La otra Guadalupe
La virgen extremeña que dio el nombre — y nada más
En la sierra de las Villuercas, en Cáceres, hay otra Guadalupe: una talla románica de madera oscura —una virgen negra— sedente, con el Niño en brazos, venerada desde el siglo XIII.
La leyenda del pastor
Su relato fundacional también es de aparición: hacia 1300, la Virgen se muestra al pastor Gil Cordero y le indica dónde excavar. Aparece una imagen que, según la tradición, había sido escondida junto al río Guadalupe hacia el 714, cuando la invasión musulmana, y que la leyenda hacía remontar a un regalo de San Gregorio Magno. Sobre el hallazgo se levantó el Real Monasterio de Santa María de Guadalupe, uno de los centros espirituales de Castilla.
La Guadalupe de los conquistadores
El monasterio extremeño está cosido a la historia de América:
- Colón le atribuyó la salvación de una tormenta en el primer viaje, peregrinó al monasterio y bautizó como Guadalupe una isla del Caribe (1493). Ante esa imagen fueron bautizados los dos primeros indígenas llevados a España.
- Cortés, nacido en Medellín, a unos 80 km del santuario, era devoto de casa; peregrinó al monasterio en 1528, tres años antes del Tepeyac.

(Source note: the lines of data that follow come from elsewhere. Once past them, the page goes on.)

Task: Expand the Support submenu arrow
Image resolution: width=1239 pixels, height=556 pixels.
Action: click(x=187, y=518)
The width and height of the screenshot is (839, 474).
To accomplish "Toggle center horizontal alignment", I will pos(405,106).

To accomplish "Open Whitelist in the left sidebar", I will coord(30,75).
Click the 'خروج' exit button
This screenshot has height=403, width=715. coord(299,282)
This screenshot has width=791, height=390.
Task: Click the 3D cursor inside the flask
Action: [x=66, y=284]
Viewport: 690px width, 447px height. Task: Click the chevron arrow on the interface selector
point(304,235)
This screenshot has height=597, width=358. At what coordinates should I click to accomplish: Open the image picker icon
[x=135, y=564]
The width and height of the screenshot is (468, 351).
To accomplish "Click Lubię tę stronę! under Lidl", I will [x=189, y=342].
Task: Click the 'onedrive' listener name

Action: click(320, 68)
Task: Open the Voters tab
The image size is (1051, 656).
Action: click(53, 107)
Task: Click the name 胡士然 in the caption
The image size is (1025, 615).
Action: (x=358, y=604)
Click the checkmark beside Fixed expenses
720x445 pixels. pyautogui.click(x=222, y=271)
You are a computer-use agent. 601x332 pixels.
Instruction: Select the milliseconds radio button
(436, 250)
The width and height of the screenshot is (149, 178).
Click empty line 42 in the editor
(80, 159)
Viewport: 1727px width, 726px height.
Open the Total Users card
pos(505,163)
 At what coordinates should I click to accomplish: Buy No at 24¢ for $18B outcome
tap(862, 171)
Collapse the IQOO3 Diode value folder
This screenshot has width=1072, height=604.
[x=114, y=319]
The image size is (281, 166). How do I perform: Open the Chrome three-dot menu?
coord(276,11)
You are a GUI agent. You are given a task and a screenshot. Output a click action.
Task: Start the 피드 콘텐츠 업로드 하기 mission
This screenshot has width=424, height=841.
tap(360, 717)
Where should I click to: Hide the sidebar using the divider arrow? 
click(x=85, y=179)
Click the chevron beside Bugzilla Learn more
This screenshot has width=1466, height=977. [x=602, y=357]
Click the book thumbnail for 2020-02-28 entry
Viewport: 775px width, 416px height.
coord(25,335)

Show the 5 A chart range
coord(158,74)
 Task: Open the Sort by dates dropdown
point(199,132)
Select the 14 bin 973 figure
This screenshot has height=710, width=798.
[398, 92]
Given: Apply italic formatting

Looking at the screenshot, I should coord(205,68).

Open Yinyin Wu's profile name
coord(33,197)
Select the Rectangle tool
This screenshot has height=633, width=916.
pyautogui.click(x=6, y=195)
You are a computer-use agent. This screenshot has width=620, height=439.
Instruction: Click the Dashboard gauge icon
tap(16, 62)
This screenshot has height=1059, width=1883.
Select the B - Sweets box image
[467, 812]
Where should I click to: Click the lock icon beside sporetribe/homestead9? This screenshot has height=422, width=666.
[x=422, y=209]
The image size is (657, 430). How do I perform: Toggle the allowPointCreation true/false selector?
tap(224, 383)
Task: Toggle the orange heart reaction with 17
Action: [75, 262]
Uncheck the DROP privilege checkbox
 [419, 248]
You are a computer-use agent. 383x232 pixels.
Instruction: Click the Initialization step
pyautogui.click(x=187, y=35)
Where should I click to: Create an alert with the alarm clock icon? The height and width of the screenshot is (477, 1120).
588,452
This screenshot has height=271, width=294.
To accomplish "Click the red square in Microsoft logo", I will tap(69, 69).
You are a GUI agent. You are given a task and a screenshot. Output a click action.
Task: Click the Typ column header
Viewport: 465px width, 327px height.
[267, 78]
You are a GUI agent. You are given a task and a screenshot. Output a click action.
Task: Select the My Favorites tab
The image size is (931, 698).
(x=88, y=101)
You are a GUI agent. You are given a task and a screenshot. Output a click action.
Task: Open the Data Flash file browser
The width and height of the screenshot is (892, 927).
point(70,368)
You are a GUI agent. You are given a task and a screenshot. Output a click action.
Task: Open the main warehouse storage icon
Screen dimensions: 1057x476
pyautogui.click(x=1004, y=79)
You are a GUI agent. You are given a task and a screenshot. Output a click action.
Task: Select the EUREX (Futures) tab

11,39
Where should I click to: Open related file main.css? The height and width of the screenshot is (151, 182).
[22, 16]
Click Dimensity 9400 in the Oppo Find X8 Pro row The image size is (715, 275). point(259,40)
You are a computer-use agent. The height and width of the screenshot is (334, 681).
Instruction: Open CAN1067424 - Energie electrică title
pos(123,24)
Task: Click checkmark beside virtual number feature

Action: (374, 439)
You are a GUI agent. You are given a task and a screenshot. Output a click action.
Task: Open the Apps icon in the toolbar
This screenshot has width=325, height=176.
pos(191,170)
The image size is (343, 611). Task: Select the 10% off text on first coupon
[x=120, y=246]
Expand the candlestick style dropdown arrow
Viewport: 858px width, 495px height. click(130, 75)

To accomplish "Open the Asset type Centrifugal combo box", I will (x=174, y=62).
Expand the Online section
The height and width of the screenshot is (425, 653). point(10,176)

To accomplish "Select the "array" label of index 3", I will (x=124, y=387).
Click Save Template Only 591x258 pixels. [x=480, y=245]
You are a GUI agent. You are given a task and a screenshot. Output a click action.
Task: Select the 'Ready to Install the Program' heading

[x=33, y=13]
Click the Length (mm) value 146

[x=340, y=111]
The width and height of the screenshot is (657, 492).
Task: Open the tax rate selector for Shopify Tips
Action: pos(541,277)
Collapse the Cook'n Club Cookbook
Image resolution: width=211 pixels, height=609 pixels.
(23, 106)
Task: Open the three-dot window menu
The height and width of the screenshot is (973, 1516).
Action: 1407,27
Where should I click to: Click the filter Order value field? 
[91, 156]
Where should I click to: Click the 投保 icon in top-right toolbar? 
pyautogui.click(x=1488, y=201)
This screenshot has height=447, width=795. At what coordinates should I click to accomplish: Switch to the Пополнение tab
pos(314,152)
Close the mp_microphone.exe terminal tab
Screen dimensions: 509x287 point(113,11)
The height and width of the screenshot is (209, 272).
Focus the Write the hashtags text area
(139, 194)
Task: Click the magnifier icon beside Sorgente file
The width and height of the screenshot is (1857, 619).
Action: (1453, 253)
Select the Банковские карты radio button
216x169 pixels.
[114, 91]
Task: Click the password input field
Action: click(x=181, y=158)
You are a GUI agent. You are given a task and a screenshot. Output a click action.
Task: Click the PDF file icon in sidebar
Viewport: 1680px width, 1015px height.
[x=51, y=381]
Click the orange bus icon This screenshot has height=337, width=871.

- Buena parte de la hueste conquistadora era extremeña. La devoción guadalupana llegó a México antes que la imagen del Tepeyac.
Dos imágenes que no se parecen en nada
Aquí está el dato que desarma la explicación fácil ("los frailes copiaron su devoción"): las dos imágenes no comparten iconografía. La extremeña es una escultura negra, medieval, entronizada, con el Niño ya nacido en brazos y cubierta de mantos rígidos de orfebrería. La mexicana es una pintura de una joven morena, de pie, encinta, sin niño, con las manos juntas, vestida a la usanza que un ojo nahua podía leer glifo por glifo.
Si alguien hubiera querido trasplantar la devoción extremeña, habría copiado la talla. Lo que cruzó el océano fue el nombre; la imagen del Tepeyac no se explica desde Cáceres.
Por qué importa para este atlas
La Guadalupe extremeña explica las sospechas legítimas de los historiadores — y también su límite. Es la pieza que permite entender el debate del nombre (ver "El nombre Guadalupe") sin caricaturizar a ninguna de las dos posturas.